I can come up with it here again if this would be of any interest.
Small lengths in terms of matching string or overall lengths?
It is small length in terms of matching string as there is some setup
work before the loop.
BTW: I would really like to see a PCMPSTR based implementation :)
PCMPSTR is (at the moment) out of my scope.
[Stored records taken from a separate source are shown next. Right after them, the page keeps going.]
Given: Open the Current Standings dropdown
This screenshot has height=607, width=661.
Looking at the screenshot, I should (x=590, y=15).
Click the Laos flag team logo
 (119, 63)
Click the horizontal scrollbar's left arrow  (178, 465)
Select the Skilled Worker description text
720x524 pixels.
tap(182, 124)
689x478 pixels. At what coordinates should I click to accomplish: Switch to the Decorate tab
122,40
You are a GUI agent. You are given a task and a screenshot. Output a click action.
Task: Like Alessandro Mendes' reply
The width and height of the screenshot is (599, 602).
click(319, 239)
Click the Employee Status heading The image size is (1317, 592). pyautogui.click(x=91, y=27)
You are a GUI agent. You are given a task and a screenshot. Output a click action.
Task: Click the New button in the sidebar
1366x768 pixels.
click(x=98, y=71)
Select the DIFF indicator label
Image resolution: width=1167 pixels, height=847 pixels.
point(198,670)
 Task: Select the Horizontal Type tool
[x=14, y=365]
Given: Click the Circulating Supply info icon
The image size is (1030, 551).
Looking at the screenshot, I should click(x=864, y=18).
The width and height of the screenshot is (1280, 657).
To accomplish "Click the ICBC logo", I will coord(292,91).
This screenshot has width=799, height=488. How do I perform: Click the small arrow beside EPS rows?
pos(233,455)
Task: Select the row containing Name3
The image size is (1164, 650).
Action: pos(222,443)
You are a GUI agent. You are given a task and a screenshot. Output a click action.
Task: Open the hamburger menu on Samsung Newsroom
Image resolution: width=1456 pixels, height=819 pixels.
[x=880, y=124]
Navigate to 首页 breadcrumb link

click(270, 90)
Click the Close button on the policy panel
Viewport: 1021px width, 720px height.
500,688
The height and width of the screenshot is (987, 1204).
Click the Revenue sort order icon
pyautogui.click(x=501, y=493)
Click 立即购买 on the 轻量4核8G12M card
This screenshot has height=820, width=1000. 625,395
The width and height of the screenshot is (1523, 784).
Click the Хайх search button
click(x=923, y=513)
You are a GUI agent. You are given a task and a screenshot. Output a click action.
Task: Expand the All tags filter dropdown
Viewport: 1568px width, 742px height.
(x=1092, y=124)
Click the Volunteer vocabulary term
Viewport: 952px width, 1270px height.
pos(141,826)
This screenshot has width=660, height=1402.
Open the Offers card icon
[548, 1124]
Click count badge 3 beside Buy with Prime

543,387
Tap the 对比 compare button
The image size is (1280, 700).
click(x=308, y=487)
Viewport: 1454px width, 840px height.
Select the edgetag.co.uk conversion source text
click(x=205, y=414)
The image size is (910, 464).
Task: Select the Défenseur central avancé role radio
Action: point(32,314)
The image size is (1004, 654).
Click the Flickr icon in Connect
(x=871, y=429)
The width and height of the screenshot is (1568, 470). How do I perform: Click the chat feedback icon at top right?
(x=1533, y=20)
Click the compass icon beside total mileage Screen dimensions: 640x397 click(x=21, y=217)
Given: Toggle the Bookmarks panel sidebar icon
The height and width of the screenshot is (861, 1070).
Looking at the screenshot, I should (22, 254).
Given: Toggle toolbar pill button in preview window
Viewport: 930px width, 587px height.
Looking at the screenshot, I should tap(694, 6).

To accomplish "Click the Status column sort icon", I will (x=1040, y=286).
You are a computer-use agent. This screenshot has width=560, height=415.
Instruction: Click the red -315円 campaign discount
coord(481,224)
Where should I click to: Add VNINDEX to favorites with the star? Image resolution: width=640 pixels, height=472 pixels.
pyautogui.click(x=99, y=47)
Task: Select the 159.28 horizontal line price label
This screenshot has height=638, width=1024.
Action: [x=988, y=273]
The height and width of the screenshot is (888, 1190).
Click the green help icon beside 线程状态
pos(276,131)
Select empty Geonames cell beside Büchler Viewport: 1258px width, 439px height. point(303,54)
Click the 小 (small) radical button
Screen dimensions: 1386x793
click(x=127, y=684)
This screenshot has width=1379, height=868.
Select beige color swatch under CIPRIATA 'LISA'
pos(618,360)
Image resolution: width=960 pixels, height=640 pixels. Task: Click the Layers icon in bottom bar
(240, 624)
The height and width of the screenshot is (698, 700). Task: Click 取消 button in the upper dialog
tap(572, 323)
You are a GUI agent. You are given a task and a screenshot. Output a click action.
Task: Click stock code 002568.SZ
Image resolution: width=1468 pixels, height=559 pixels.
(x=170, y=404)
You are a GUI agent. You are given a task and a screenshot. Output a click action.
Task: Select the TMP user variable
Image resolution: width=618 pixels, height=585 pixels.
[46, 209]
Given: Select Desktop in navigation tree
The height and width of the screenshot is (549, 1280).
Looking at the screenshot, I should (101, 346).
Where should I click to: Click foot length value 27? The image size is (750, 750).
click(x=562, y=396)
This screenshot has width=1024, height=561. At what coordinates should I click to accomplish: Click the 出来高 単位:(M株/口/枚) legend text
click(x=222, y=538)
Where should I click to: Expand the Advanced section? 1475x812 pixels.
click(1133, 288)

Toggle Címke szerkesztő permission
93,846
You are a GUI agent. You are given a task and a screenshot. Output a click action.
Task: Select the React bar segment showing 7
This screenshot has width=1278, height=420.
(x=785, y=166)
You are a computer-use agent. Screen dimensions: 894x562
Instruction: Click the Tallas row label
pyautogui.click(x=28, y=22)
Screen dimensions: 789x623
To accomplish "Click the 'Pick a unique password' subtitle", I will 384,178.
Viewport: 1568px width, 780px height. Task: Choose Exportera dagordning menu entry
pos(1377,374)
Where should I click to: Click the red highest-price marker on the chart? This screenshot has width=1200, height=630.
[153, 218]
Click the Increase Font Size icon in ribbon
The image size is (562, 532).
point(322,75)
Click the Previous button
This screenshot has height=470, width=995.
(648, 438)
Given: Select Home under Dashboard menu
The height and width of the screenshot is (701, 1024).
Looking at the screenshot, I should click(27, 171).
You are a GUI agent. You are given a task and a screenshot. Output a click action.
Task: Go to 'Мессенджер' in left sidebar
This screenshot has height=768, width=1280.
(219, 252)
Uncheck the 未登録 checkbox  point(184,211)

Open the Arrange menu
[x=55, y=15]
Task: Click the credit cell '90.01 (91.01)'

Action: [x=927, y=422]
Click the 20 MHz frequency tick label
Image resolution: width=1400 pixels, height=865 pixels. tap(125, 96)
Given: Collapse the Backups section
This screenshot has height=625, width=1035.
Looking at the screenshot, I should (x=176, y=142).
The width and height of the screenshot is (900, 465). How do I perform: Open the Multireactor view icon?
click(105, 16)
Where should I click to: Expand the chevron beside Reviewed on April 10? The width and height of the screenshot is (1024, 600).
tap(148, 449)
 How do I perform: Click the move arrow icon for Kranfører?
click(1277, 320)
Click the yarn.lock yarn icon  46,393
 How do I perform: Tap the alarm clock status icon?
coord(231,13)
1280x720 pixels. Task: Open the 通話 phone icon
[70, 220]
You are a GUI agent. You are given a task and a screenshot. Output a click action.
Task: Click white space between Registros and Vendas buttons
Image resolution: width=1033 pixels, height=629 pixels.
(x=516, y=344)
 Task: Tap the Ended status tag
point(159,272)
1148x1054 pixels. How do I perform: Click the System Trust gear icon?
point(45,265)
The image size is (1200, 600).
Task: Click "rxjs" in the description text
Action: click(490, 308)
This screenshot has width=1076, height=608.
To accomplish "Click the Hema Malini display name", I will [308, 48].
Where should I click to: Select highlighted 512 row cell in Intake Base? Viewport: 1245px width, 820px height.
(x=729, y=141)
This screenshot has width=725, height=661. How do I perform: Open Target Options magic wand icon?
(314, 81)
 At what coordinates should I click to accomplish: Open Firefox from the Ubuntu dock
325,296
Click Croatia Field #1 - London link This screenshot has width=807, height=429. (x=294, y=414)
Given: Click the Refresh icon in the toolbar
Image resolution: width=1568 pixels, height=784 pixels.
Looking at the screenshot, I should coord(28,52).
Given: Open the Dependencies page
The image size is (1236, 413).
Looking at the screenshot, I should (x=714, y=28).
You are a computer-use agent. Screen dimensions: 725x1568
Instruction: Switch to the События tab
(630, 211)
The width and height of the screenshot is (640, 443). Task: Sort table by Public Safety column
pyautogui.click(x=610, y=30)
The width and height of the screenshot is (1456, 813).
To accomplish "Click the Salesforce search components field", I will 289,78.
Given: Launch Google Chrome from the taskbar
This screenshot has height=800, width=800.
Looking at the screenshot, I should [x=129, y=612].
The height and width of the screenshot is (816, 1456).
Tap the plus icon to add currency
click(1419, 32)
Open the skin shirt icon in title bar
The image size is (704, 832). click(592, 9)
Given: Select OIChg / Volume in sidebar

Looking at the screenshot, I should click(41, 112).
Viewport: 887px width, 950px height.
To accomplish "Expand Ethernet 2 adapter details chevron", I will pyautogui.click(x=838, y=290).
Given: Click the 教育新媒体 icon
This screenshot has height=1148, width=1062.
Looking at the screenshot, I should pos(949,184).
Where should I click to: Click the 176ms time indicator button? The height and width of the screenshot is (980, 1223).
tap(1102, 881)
I thought PCMPSTR is part of
SSE4.2. How would you deal with Intel core microarchitecture CPUs that
don't have it?
Index: trunk/rtl/x86_64/x86_64.inc
===================================================================
--- trunk/rtl/x86_64/x86_64.inc (Revision 37497)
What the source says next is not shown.